Set exercise
Convert the lines of the listing below, starting at the line containing "Given: Click the refresh icon button" and ending at the line containing "1568x394 pixels.", into a JSON list of strings with one string per line. Leave out blank lines.

Recorded data
.....
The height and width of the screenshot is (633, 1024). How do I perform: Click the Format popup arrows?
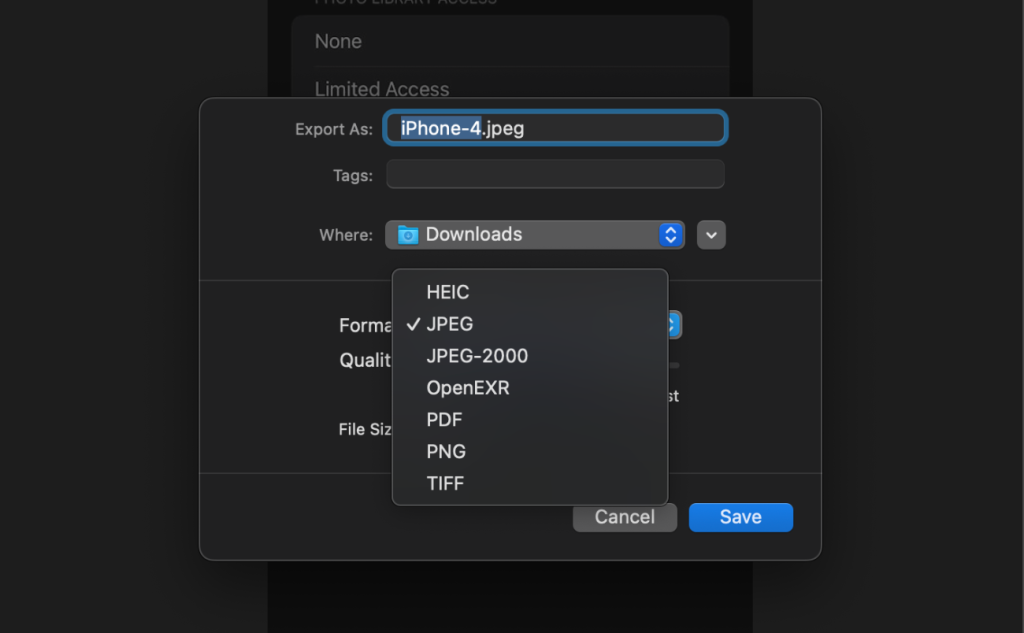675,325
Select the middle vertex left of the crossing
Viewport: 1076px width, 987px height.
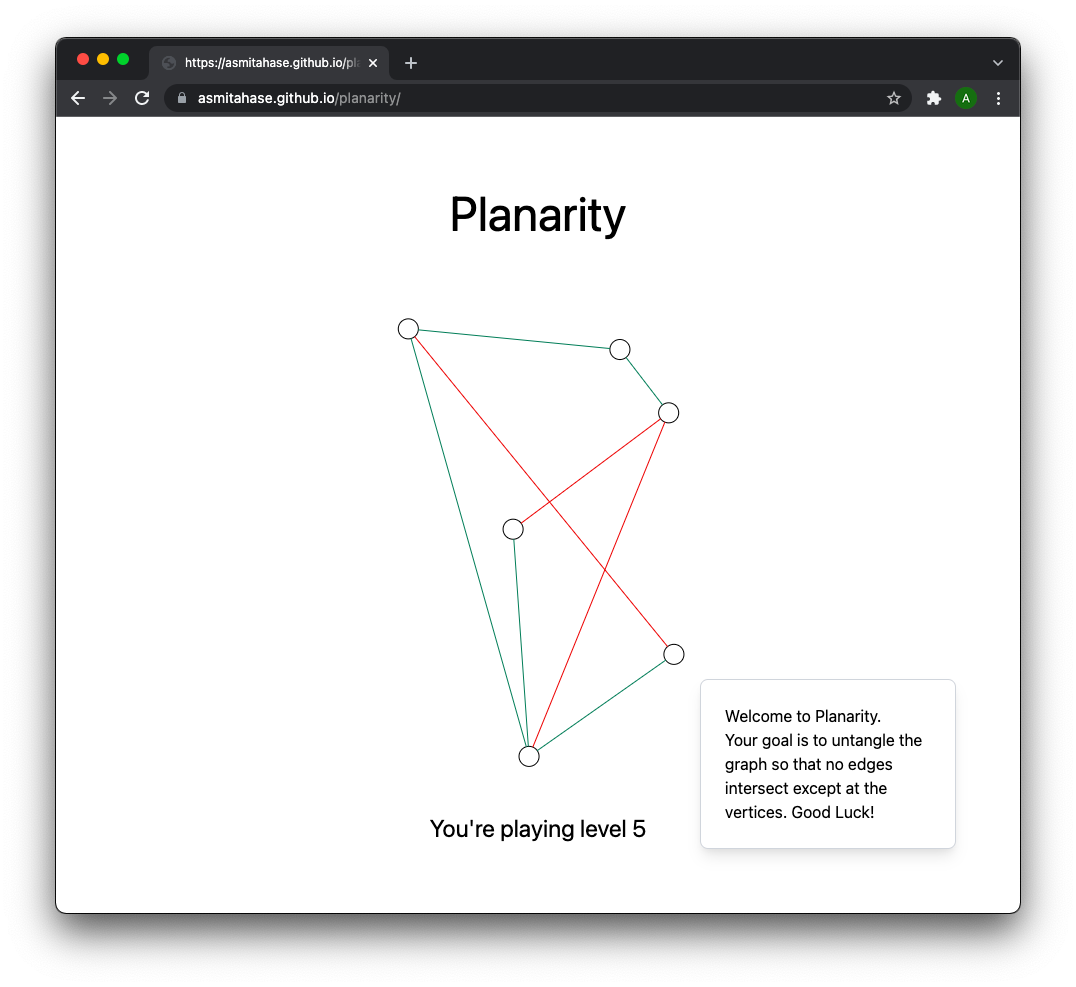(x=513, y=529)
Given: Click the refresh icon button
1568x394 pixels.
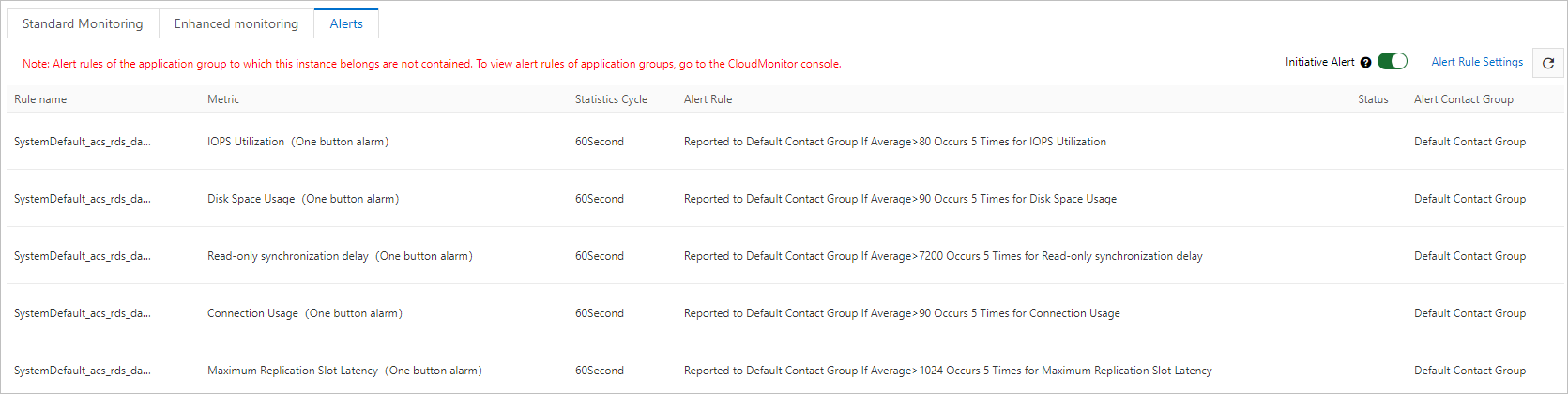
.....
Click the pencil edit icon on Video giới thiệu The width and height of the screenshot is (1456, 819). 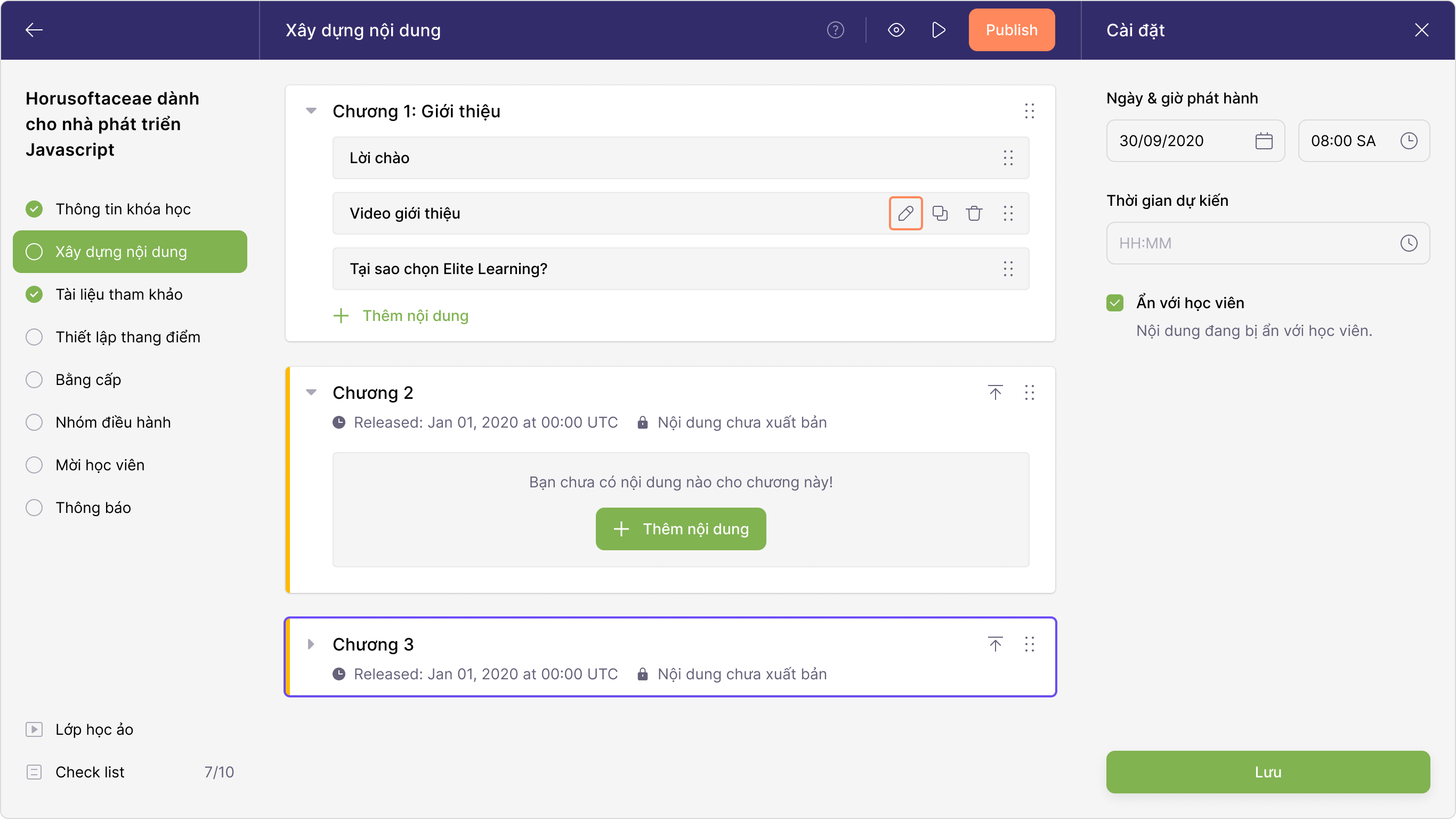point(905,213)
.....
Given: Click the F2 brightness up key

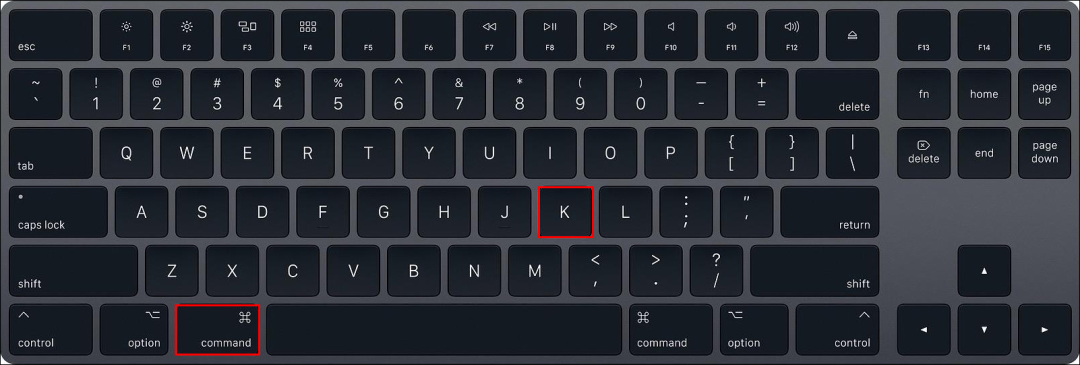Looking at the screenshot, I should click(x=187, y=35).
.....
Answer in full
[
  "Given: Click the refresh icon button",
  "1568x394 pixels."
]